Blood Coagulation in COVID-19: Systems-Biology Evidence, Clinical Implications, and Therapeutic Opportunities in an Evolving Pandemic

Background: SARS-CoV-2 continues to cause substantial morbidity, with COVID-19-associated coagulopathy driving complications across acute and postacute stages. Host-targeted therapies that address this systemic pathology are urgently needed. Objective: To delineate the network pharmacology of COVID-19 and prioritize drug targets and repurposing candidates using disease-associated transcriptomic signatures and clinical biomarkers. Methods: We implemented an integrative biochem-informatics workflow. Bioinformatics analysis of COVID-19 transcriptomics defined severity-specific gene signatures and dysregulated pathways.

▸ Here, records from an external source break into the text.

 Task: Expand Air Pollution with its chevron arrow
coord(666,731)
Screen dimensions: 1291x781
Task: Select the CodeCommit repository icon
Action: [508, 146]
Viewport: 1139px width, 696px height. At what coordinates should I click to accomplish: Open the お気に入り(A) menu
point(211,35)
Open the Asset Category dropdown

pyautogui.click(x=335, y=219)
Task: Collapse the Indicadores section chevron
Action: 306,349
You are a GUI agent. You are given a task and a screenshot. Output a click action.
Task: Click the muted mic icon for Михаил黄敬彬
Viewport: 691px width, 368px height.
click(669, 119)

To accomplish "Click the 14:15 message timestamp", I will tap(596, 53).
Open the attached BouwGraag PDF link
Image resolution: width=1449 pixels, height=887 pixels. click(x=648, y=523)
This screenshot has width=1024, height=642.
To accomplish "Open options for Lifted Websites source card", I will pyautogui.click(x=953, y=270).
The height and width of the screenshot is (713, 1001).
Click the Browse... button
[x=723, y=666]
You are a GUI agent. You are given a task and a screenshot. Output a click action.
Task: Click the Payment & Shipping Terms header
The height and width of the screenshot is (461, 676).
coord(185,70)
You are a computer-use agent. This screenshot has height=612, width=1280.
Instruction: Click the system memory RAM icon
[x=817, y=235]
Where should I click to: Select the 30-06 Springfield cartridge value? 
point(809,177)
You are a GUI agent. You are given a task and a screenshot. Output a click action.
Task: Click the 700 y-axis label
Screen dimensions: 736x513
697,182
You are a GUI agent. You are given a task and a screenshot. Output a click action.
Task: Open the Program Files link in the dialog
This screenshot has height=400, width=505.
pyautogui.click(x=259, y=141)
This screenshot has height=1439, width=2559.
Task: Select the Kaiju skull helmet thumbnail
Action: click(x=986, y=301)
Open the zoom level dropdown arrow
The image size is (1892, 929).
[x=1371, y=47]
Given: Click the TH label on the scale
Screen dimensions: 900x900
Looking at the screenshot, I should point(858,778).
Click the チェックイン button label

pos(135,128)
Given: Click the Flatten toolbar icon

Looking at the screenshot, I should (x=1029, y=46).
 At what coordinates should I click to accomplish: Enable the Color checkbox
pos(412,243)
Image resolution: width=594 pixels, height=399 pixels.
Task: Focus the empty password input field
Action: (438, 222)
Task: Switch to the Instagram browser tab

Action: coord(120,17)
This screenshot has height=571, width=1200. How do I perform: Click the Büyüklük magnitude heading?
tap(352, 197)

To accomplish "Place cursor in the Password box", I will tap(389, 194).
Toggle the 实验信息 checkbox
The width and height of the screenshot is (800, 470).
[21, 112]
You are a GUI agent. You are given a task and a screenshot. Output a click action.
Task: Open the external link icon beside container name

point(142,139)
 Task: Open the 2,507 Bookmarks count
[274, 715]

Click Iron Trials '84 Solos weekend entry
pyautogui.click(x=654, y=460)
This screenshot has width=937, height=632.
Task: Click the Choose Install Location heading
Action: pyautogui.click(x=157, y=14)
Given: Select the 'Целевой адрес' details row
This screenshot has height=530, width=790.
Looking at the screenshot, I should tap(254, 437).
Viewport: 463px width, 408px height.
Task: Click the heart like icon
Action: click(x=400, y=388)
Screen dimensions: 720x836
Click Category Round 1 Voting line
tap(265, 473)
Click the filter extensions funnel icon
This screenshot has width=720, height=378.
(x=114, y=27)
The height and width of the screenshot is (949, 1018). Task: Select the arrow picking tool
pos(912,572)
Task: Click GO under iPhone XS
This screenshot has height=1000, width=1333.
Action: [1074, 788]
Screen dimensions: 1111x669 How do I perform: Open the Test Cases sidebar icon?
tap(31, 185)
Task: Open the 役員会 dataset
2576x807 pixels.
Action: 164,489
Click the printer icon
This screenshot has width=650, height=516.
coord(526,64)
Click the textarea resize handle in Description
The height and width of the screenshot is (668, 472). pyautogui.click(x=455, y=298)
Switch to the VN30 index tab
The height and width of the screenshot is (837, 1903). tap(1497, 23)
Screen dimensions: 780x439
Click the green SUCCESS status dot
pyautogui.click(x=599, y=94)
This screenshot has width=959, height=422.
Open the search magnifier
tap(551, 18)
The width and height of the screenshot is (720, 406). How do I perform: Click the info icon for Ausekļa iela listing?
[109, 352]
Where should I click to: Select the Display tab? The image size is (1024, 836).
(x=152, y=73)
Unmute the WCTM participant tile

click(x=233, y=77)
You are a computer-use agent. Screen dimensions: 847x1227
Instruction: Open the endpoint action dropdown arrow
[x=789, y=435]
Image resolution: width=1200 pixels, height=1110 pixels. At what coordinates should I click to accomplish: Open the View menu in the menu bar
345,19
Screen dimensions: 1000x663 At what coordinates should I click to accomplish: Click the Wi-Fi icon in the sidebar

A binary scoring matrix prioritized high-confidence drug targets by integrating differential expression, pathway enrichment, biomarker validity, and druggability. Finally, cheminformatics analysis with chemical similarity searching identified potential therapeutic compounds against these top-ranked candidates. Results: Enrichment analysis highlighted blood coagulation as the most significantly dysregulated pathway (FDR = 1.89 × 10–16), with COVID-19-associated coagulopathy also highly enriched (FDR = 6.48 × 10–7). Target prioritization ranked von Willebrand factor (VWF) as the top candidate. Drug screening identified 35 known VWF-targeting compounds, including the small molecule SP-8008. A subsequent similarity search identified 17 structural analogs of SP-8008, including CID 16204324, which has been independently reported as a SARS-CoV-2 main protease (Mpro/3CLpro) inhibitor. Additional high-confidence host targets spanned the RAAS/ACE2, complement (C5a), chemokine signaling (CCL2), and fibrinolysis/coagulation (PAI-1, F2/F3, PLG) regulators, supported by clinical biomarker evidence. Conclusion: Our integrative informatics analysis computationally prioritized coagulation-related pathways as prominent severity-associated host-response signatures in COVID-19. These systems-level findings position coagulation as a transcriptomically supported, central disease program rather than solely a secondary complication. The prioritization of VWF and additional host targets provides a data-driven framework for repositioning therapeutics against the coagulopathic sequelae of SARS-CoV-2 infection.